# local akron ice



## fishingful (Apr 5, 2004)

any one know the ice conditions at magadore springfield portage lakes or the local ice ............thanks jim


----------



## crooked stripe (Apr 17, 2004)

Passed Mogadore this noon and there was a lot of open water around the edges. East of Congress Lake Rd was frozen over but didn't check it out. I will give it a few days.


----------



## ohio bass (Dec 9, 2004)

stay off that ice! I stopped and checked CLR area and it isnt even ice. All it is is a thick slush. The weight of my shoe broke through the ice like it was nothing. So dont go out and stay safe.


----------



## crooked stripe (Apr 17, 2004)

Appreciate the post. It will be a while before I venture out. Need more freezing. This has been a bad season for ice formation!!!!


----------



## Lil' Rob (Apr 11, 2004)

A bit of extra info...drove across OH turnpike today coming from PA, every lake and pond had open water, some on the edges, some in the middle, and some a bit of both.


----------



## fishrun (Apr 15, 2004)

Was on Nimi friday. I proceeded with caution , spudbar and augar as I went,but ouside of the first few feet after that all ice was hard,clear and 4-7in. It did appear to be gradually thinning as I went towards deeper water, so stayed in 6-10' of water. Got a few keeper gills and we snapped off on a big bass or something.


----------



## Mayfly (Nov 21, 2004)

Thanks Fishrun! Was thinking about going out this weekend. Anybody else have any PL or NIMI reports?????


----------



## greg3891 (Apr 19, 2004)

went to long lake today to check things out a good 6+ inches around the weed bed will be there bright and early in the morning.


----------



## ohio bass (Dec 9, 2004)

I also drove by Long today and saw a few guys close to shore, ice must be good there.
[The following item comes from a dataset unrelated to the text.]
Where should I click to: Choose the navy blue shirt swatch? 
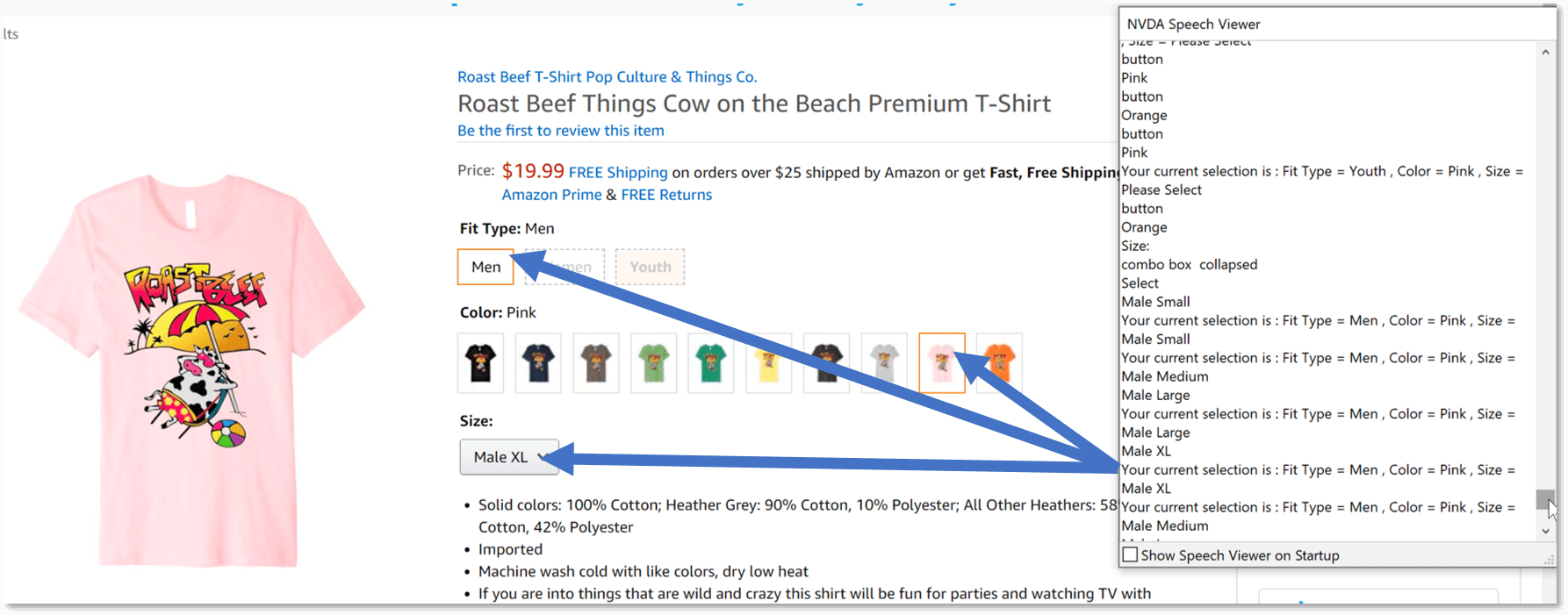point(538,362)
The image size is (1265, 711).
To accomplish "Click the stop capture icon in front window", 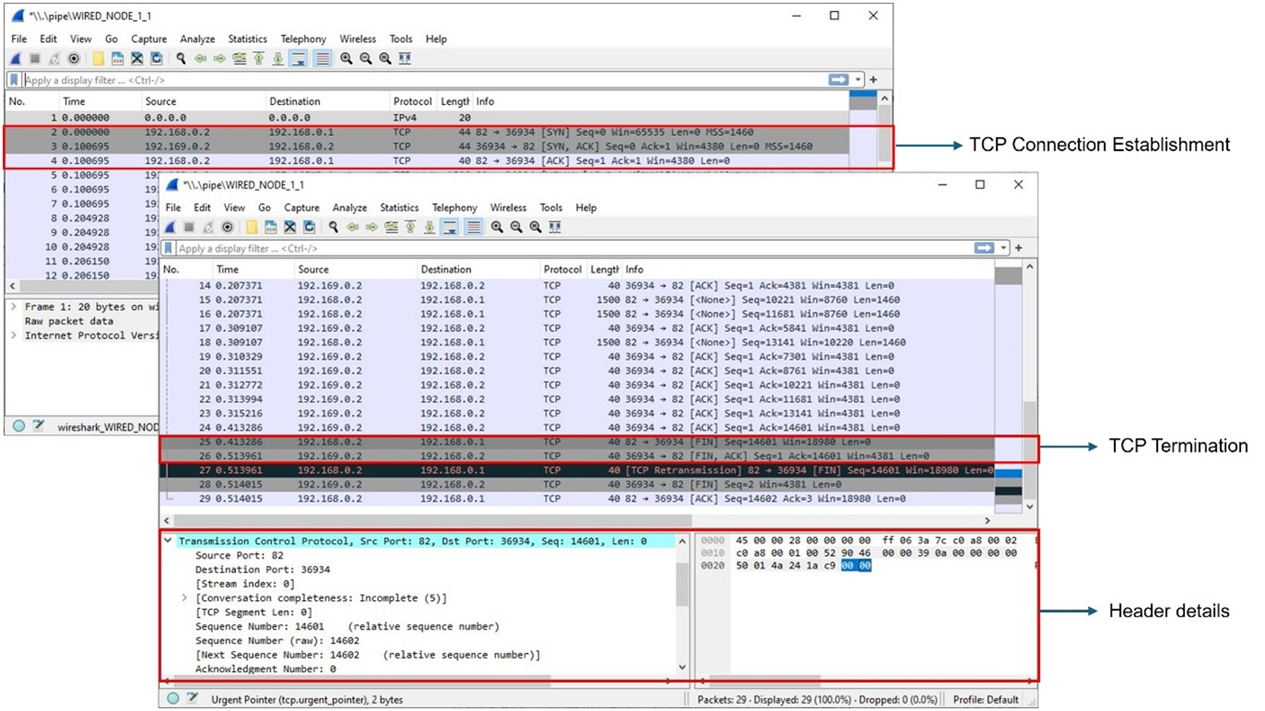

I would not venture out to far though. Be safe and good luck


----------



## johnboy111711 (Apr 7, 2004)

mogadore ice is still good...spring is on the way


----------



## johnny fish (Feb 20, 2005)

mayfly was nice to meet you and again thanks for the gills we caught another dozen keepers after you left. we stayed till 8p.m. , they were only hitting chartreuse pinmins after dark hope this helps anyone


----------